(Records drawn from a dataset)
**********

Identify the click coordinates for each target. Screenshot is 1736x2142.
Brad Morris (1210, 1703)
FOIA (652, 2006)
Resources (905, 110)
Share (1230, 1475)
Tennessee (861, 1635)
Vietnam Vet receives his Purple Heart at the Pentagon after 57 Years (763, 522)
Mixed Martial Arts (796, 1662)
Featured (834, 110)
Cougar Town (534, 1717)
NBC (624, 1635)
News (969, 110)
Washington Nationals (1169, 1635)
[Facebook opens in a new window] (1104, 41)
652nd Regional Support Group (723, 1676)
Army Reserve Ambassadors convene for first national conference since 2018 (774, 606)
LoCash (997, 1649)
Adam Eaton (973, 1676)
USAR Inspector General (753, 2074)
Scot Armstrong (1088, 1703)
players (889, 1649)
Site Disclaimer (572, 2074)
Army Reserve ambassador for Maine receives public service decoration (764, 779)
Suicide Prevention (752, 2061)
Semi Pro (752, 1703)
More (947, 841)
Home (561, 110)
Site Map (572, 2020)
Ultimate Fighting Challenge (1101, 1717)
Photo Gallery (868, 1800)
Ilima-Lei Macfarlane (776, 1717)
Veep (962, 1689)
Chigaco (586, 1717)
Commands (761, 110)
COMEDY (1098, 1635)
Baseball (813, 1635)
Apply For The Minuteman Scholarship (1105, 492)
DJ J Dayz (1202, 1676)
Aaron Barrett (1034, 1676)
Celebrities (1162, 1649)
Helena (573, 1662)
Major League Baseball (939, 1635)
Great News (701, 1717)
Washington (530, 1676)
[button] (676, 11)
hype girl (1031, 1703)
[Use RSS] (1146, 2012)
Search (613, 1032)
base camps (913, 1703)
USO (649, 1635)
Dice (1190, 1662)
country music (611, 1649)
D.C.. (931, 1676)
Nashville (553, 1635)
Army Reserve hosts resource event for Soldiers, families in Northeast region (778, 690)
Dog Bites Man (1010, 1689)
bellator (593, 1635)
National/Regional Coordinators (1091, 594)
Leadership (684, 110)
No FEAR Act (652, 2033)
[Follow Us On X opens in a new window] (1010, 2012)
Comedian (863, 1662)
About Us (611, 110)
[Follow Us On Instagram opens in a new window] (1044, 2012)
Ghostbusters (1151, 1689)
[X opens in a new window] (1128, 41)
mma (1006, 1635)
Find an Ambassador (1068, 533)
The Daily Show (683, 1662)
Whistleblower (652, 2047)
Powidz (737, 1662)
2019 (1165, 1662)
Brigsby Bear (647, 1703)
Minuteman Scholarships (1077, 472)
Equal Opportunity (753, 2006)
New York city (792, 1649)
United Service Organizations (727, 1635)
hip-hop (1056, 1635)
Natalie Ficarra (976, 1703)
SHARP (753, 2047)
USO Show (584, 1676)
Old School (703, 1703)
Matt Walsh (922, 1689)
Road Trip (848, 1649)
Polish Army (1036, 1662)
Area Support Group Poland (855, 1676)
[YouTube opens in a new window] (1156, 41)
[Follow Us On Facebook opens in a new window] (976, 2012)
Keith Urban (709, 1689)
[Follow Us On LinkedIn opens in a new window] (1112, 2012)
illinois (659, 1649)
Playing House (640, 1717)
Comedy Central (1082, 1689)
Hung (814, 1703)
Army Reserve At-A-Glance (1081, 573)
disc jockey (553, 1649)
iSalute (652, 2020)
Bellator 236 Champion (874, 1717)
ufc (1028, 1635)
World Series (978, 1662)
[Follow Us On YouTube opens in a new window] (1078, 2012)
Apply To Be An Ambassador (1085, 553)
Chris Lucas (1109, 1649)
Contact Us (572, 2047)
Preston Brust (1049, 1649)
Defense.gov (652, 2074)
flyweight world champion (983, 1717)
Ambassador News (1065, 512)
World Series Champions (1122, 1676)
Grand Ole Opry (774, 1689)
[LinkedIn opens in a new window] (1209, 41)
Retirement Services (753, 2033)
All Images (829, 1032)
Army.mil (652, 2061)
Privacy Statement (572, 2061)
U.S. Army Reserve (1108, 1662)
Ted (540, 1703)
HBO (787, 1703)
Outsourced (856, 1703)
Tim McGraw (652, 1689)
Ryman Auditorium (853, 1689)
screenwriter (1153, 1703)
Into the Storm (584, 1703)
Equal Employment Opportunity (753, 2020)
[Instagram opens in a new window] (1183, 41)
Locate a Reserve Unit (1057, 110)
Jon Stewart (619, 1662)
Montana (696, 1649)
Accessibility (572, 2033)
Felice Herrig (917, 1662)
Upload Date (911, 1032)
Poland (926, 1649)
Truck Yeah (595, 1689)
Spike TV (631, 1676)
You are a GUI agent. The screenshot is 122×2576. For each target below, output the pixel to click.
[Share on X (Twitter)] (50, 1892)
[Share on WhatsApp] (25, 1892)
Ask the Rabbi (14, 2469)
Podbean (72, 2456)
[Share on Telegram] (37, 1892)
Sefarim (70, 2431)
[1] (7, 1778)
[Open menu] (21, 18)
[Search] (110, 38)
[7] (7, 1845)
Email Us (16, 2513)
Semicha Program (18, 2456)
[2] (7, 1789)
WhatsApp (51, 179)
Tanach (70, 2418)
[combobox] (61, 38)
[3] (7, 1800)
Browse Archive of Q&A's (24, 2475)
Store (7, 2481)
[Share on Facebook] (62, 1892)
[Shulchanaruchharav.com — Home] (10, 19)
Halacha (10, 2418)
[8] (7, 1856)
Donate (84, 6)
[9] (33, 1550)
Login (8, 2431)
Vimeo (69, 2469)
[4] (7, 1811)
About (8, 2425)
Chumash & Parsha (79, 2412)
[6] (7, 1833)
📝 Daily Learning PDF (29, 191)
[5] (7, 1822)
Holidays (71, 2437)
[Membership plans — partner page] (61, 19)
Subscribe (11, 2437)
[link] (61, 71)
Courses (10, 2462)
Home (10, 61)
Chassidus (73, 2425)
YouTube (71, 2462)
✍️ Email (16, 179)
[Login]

**********

• Task prompt:
Give back every record exactly.

• Answer to the problem:
Identify the click coordinates for each target. Screenshot is 1736x2142.
Brad Morris (1210, 1703)
FOIA (652, 2006)
Resources (905, 110)
Share (1230, 1475)
Tennessee (861, 1635)
Vietnam Vet receives his Purple Heart at the Pentagon after 57 Years (763, 522)
Mixed Martial Arts (796, 1662)
Featured (834, 110)
Cougar Town (534, 1717)
NBC (624, 1635)
News (969, 110)
Washington Nationals (1169, 1635)
[Facebook opens in a new window] (1104, 41)
652nd Regional Support Group (723, 1676)
Army Reserve Ambassadors convene for first national conference since 2018 (774, 606)
LoCash (997, 1649)
Adam Eaton (973, 1676)
USAR Inspector General (753, 2074)
Scot Armstrong (1088, 1703)
players (889, 1649)
Site Disclaimer (572, 2074)
Army Reserve ambassador for Maine receives public service decoration (764, 779)
Suicide Prevention (752, 2061)
Semi Pro (752, 1703)
More (947, 841)
Home (561, 110)
Site Map (572, 2020)
Ultimate Fighting Challenge (1101, 1717)
Photo Gallery (868, 1800)
Ilima-Lei Macfarlane (776, 1717)
Veep (962, 1689)
Chigaco (586, 1717)
Commands (761, 110)
COMEDY (1098, 1635)
Baseball (813, 1635)
Apply For The Minuteman Scholarship (1105, 492)
DJ J Dayz (1202, 1676)
Aaron Barrett (1034, 1676)
Celebrities (1162, 1649)
Helena (573, 1662)
Major League Baseball (939, 1635)
Great News (701, 1717)
Washington (530, 1676)
[button] (676, 11)
hype girl (1031, 1703)
[Use RSS] (1146, 2012)
Search (613, 1032)
base camps (913, 1703)
USO (649, 1635)
Dice (1190, 1662)
country music (611, 1649)
D.C.. (931, 1676)
Nashville (553, 1635)
Army Reserve hosts resource event for Soldiers, families in Northeast region (778, 690)
Dog Bites Man (1010, 1689)
bellator (593, 1635)
National/Regional Coordinators (1091, 594)
Leadership (684, 110)
No FEAR Act (652, 2033)
[Follow Us On X opens in a new window] (1010, 2012)
Comedian (863, 1662)
About Us (611, 110)
[Follow Us On Instagram opens in a new window] (1044, 2012)
Ghostbusters (1151, 1689)
[X opens in a new window] (1128, 41)
mma (1006, 1635)
Find an Ambassador (1068, 533)
The Daily Show (683, 1662)
Whistleblower (652, 2047)
Powidz (737, 1662)
2019 (1165, 1662)
Brigsby Bear (647, 1703)
Minuteman Scholarships (1077, 472)
Equal Opportunity (753, 2006)
New York city (792, 1649)
United Service Organizations (727, 1635)
hip-hop (1056, 1635)
Natalie Ficarra (976, 1703)
SHARP (753, 2047)
USO Show (584, 1676)
Old School (703, 1703)
Matt Walsh (922, 1689)
Road Trip (848, 1649)
Polish Army (1036, 1662)
Area Support Group Poland (855, 1676)
[YouTube opens in a new window] (1156, 41)
[Follow Us On Facebook opens in a new window] (976, 2012)
Keith Urban (709, 1689)
[Follow Us On LinkedIn opens in a new window] (1112, 2012)
illinois (659, 1649)
Playing House (640, 1717)
Comedy Central (1082, 1689)
Hung (814, 1703)
Army Reserve At-A-Glance (1081, 573)
disc jockey (553, 1649)
iSalute (652, 2020)
Bellator 236 Champion (874, 1717)
ufc (1028, 1635)
World Series (978, 1662)
[Follow Us On YouTube opens in a new window] (1078, 2012)
Apply To Be An Ambassador (1085, 553)
Chris Lucas (1109, 1649)
Contact Us (572, 2047)
Preston Brust (1049, 1649)
Defense.gov (652, 2074)
flyweight world champion (983, 1717)
Ambassador News (1065, 512)
World Series Champions (1122, 1676)
Grand Ole Opry (774, 1689)
[LinkedIn opens in a new window] (1209, 41)
Retirement Services (753, 2033)
All Images (829, 1032)
Army.mil (652, 2061)
Privacy Statement (572, 2061)
U.S. Army Reserve (1108, 1662)
Ted (540, 1703)
HBO (787, 1703)
Outsourced (856, 1703)
Tim McGraw (652, 1689)
Ryman Auditorium (853, 1689)
screenwriter (1153, 1703)
Into the Storm (584, 1703)
Equal Employment Opportunity (753, 2020)
[Instagram opens in a new window] (1183, 41)
Locate a Reserve Unit (1057, 110)
Jon Stewart (619, 1662)
Montana (696, 1649)
Accessibility (572, 2033)
Felice Herrig (917, 1662)
Upload Date (911, 1032)
Poland (926, 1649)
Truck Yeah (595, 1689)
Spike TV (631, 1676)
You are a GUI agent. The screenshot is 122×2576. For each target below, output the pixel to click.
[Share on X (Twitter)] (50, 1892)
[Share on WhatsApp] (25, 1892)
Ask the Rabbi (14, 2469)
Podbean (72, 2456)
[Share on Telegram] (37, 1892)
Sefarim (70, 2431)
[1] (7, 1778)
[Open menu] (21, 18)
[Search] (110, 38)
[7] (7, 1845)
Email Us (16, 2513)
Semicha Program (18, 2456)
[2] (7, 1789)
WhatsApp (51, 179)
Tanach (70, 2418)
[combobox] (61, 38)
[3] (7, 1800)
Browse Archive of Q&A's (24, 2475)
Store (7, 2481)
[Share on Facebook] (62, 1892)
[Shulchanaruchharav.com — Home] (10, 19)
Halacha (10, 2418)
[8] (7, 1856)
Donate (84, 6)
[9] (33, 1550)
Login (8, 2431)
Vimeo (69, 2469)
[4] (7, 1811)
About (8, 2425)
Chumash & Parsha (79, 2412)
[6] (7, 1833)
📝 Daily Learning PDF (29, 191)
[5] (7, 1822)
Holidays (71, 2437)
[Membership plans — partner page] (61, 19)
Subscribe (11, 2437)
[link] (61, 71)
Courses (10, 2462)
Home (10, 61)
Chassidus (73, 2425)
YouTube (71, 2462)
✍️ Email (16, 179)
[Login]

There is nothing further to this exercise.